Logging in PySpark#
Introduction#
The pyspark.logger module facilitates structured client-side logging for PySpark users.
This module includes a PySparkLogger class that provides several methods for logging messages at different levels in a structured JSON format:
The logger can be easily configured to write logs to either the console or a specified file.
Customizing Log Format#
The default log format is JSON, which includes the timestamp, log level, logger name, and the log message along with any additional context provided.
Example log entry:
{
  "ts": "2024-06-28 19:53:48,563",
  "level": "ERROR",
  "logger": "DataFrameQueryContextLogger",
  "msg": "[DIVIDE_BY_ZERO] Division by zero. Use `try_divide` to tolerate divisor being 0 and return NULL instead. If necessary set \"spark.sql.ansi.enabled\" to \"false\" to bypass this error. SQLSTATE: 22012\n== DataFrame ==\n\"divide\" was called from\n/.../spark/python/test_error_context.py:17\n",
  "context": {
    "file": "/path/to/file.py",
    "line": "17",
    "fragment": "divide"
    "errorClass": "DIVIDE_BY_ZERO"
  },
  "exception": {
    "class": "Py4JJavaError",
    "msg": "An error occurred while calling o52.showString.\n: org.apache.spark.SparkArithmeticException: [DIVIDE_BY_ZERO] Division by zero. Use `try_divide` to tolerate divisor being 0 and return NULL instead. If necessary set \"spark.sql.ansi.enabled\" to \"false\" to bypass this error. SQLSTATE: 22012\n== DataFrame ==\n\"divide\" was called from\n/path/to/file.py:17 ...",
    "stacktrace": ["Traceback (most recent call last):", "  File \".../spark/python/pyspark/errors/exceptions/captured.py\", line 247, in deco", "    return f(*a, **kw)", "  File \".../lib/python3.9/site-packages/py4j/protocol.py\", line 326, in get_return_value" ...]
  },
}
Setting Up#
To start using the PySpark logging module, you need to import the PySparkLogger from the pyspark.logger.
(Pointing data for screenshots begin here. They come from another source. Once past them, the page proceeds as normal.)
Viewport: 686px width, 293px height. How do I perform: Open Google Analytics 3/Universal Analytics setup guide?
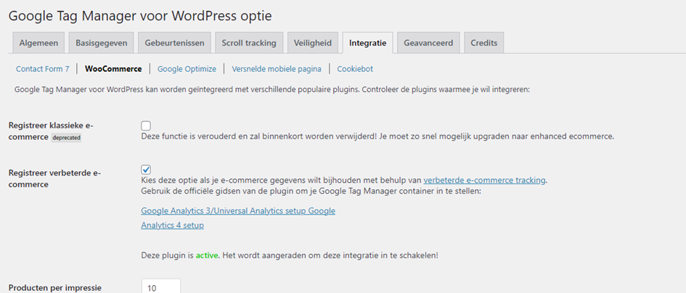point(237,211)
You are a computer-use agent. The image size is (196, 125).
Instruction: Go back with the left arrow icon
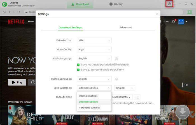tap(10, 12)
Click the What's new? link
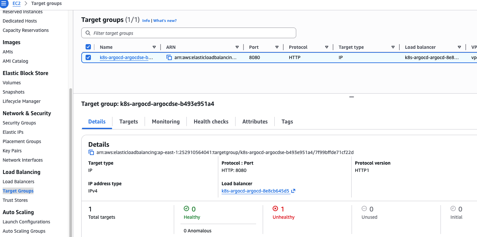Viewport: 477px width, 237px height. (x=165, y=21)
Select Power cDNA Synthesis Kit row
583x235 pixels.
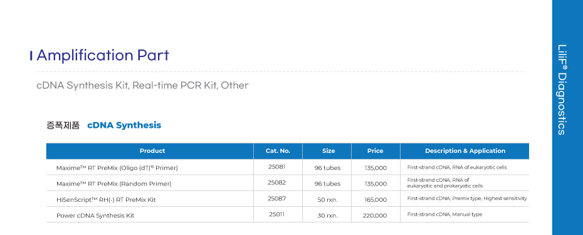(287, 215)
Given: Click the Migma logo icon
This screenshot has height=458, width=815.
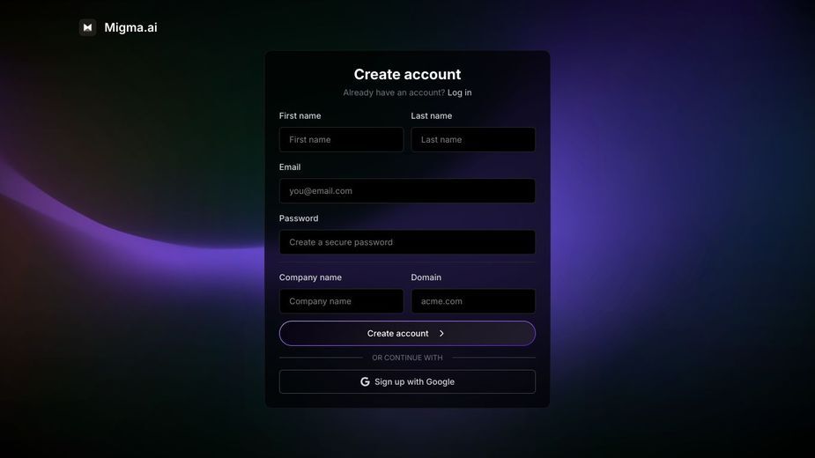Looking at the screenshot, I should pyautogui.click(x=87, y=27).
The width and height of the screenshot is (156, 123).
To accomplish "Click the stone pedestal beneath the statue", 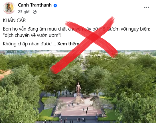I will (x=78, y=99).
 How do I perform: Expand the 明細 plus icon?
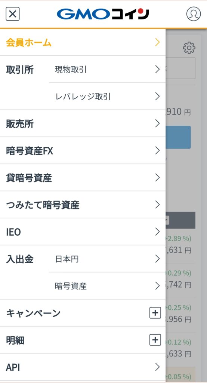[x=155, y=340]
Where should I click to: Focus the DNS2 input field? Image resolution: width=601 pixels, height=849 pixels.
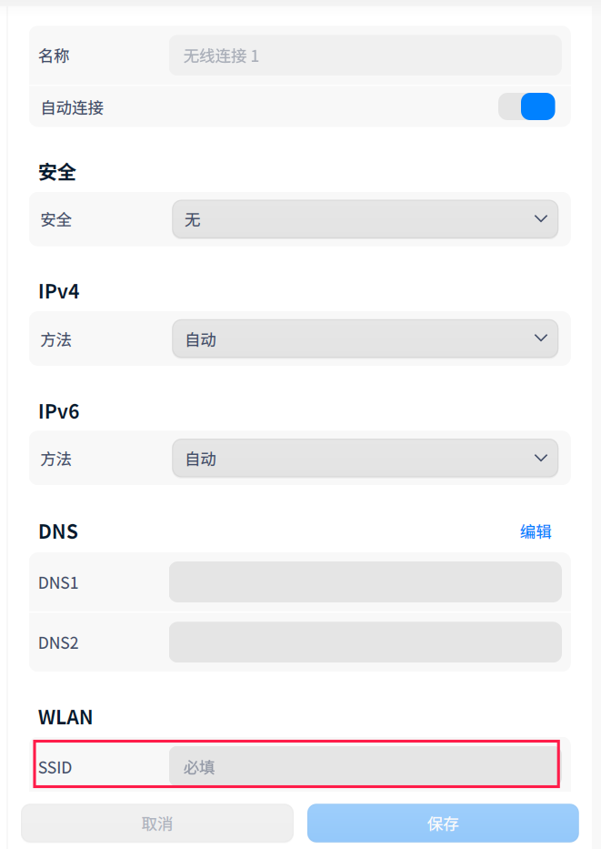click(365, 642)
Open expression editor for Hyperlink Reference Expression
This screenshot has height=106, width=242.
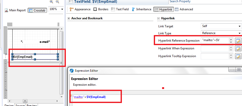[x=238, y=40]
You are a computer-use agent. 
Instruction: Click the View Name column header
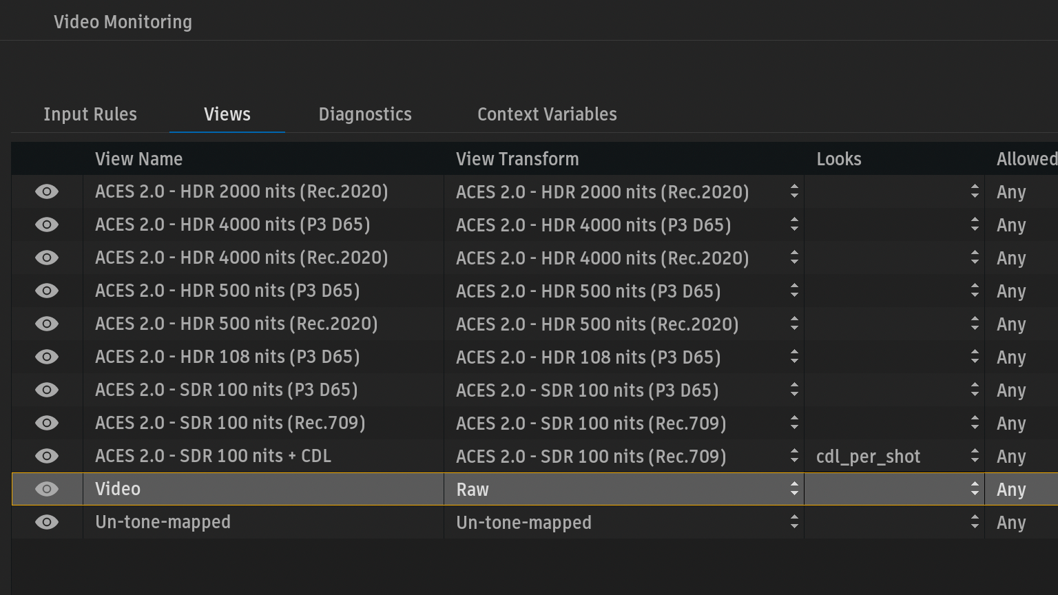tap(139, 159)
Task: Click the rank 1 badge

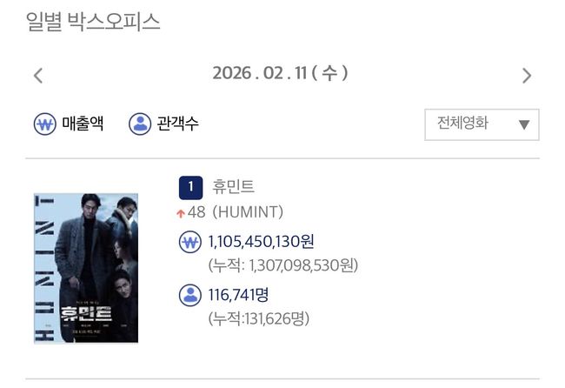Action: point(190,188)
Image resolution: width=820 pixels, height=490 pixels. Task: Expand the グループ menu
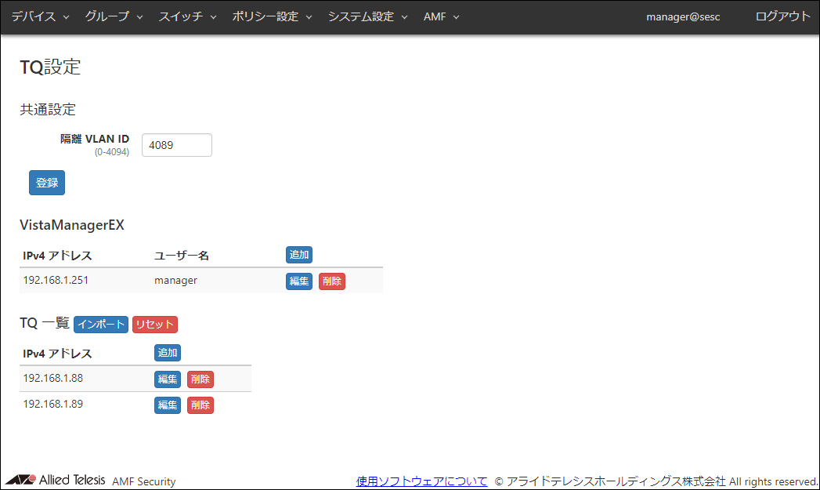114,16
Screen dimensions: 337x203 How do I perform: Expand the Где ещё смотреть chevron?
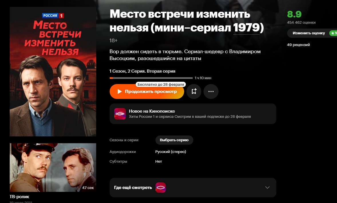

from pyspark.logger import PySparkLogger
Usage#
Creating a Logger#
You can create a logger instance by calling the PySparkLogger.getLogger(). By default, it creates a logger named “PySparkLogger” with an INFO log level.
logger = PySparkLogger.getLogger()
Logging Messages#
The logger provides three main methods for log messages: PySparkLogger.info(), PySparkLogger.warning() and PySparkLogger.error().
- PySparkLogger.info: Use this method to log informational messages. - user = "test_user" action = "login" logger.info(f"User {user} performed {action}", user=user, action=action) 
- PySparkLogger.warning: Use this method to log warning messages. - user = "test_user" action = "access" logger.warning("User {user} attempted an unauthorized {action}", user=user, action=action) 
- PySparkLogger.error: Use this method to log error messages. - user = "test_user" action = "update_profile" logger.error("An error occurred for user {user} during {action}", user=user, action=action) 
Logging to Console#
from pyspark.logger import PySparkLogger
# Create a logger that logs to console
logger = PySparkLogger.getLogger("ConsoleLogger")
user = "test_user"
action = "test_action"
logger.warning(f"User {user} takes an {action}", user=user, action=action)
This logs an information in the following JSON format:
{
  "ts": "2024-06-28 19:44:19,030",
  "level": "WARNING",
  "logger": "ConsoleLogger",
  "msg": "User test_user takes an test_action",
  "context": {
    "user": "test_user",
    "action": "test_action"
  },
}
Logging to a File#
To log messages to a file, use the PySparkLogger.addHandler() for adding FileHandler from the standard Python logging module to your logger.
This approach aligns with the standard Python logging practices.
from pyspark.logger import PySparkLogger
import logging
# Create a logger that logs to a file
file_logger = PySparkLogger.getLogger("FileLogger")
handler = logging.FileHandler("application.log")
file_logger.addHandler(handler)
user = "test_user"
action = "test_action"
file_logger.warning(f"User {user} takes an {action}", user=user, action=action)
The log messages will be saved in application.log in the same JSON format.